* **The input**:

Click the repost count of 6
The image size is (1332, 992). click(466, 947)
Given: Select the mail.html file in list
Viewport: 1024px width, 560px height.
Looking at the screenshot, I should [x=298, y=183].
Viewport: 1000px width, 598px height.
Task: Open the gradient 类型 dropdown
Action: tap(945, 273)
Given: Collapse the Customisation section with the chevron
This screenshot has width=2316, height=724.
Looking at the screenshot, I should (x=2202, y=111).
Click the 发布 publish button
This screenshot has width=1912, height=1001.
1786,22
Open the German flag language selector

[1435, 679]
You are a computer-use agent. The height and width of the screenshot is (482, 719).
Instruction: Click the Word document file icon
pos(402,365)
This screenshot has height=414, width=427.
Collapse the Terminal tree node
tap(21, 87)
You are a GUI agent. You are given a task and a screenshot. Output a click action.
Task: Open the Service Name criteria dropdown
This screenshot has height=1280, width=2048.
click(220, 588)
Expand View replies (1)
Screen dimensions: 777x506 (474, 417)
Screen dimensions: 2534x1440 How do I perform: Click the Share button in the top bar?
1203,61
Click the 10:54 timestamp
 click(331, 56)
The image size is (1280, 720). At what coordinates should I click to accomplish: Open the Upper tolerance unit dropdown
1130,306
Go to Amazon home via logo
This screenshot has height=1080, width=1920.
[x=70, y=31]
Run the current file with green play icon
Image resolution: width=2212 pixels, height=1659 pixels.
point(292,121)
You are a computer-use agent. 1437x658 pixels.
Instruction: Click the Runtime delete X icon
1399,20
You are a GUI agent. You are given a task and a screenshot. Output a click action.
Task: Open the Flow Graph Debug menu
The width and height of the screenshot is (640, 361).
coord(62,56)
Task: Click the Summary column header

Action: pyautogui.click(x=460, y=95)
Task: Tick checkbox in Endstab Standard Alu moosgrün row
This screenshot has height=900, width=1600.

* **Task to carry out**: Rewrite every line of the records from the one containing "You are a computer-use agent. 1437x658" through the end of the records, including both ends, with each click coordinate in the answers multiplied by 0.45 and rounded to the nearest whole number, halves rounding up. Leave all other numbers unchanged.

* **Solution to this task**:
You are a computer-use agent. 1437x658 pixels.
Instruction: Click the Runtime delete X icon
630,9
You are a GUI agent. You are given a task and a screenshot. Output a click action.
Task: Open the Flow Graph Debug menu
The width and height of the screenshot is (640, 361).
coord(28,25)
Task: Click the Summary column header

Action: pyautogui.click(x=207, y=43)
Task: Tick checkbox in Endstab Standard Alu moosgrün row
This screenshot has height=900, width=1600.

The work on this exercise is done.